### Task statement
Copy out the rows from the start through the line containing "click(26, 196)", including both ends and the requests. Scale every coordinate in the answers by 0.5, rounding to whole numbers with halves going up.

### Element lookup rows
[start]
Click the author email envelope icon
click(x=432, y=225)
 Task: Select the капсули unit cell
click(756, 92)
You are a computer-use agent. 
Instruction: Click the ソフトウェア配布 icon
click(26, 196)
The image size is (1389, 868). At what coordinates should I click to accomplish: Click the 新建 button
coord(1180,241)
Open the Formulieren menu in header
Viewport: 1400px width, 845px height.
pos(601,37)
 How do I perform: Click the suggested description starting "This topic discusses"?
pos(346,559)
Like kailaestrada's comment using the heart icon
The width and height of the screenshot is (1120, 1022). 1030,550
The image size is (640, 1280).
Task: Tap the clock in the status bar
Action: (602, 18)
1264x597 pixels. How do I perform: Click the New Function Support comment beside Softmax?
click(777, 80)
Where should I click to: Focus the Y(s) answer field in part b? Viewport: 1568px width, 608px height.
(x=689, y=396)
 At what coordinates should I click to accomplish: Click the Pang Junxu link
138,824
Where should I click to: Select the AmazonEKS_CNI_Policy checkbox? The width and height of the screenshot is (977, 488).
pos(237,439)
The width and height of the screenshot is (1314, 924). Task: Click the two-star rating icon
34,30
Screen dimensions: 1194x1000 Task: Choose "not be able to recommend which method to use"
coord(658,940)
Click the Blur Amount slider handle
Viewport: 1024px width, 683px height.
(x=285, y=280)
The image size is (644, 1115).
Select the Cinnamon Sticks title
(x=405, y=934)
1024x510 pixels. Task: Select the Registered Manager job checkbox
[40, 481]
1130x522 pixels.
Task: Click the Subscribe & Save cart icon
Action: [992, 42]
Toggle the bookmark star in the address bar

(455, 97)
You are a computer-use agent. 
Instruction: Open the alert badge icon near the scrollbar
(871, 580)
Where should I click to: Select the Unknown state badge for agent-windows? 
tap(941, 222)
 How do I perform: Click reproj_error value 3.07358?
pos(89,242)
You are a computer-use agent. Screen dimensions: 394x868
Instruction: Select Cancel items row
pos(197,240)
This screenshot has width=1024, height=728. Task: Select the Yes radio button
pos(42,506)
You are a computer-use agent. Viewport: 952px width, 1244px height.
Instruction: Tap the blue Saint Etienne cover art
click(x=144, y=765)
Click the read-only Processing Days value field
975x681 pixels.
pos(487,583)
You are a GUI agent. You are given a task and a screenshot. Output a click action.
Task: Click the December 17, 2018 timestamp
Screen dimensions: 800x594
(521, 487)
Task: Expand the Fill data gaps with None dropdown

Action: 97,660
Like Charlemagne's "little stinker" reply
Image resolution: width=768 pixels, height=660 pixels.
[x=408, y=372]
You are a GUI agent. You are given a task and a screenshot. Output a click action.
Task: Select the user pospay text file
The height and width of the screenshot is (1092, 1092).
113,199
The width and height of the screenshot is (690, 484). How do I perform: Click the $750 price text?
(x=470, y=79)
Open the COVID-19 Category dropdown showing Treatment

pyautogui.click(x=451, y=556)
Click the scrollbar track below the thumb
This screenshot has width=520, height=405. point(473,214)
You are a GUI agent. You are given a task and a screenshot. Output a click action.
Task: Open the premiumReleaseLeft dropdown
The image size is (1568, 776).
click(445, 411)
[end]
### Solution to this problem
Click the author email envelope icon
click(x=216, y=113)
 Task: Select the капсули unit cell
click(378, 46)
You are a computer-use agent. 
Instruction: Click the ソフトウェア配布 icon
click(13, 98)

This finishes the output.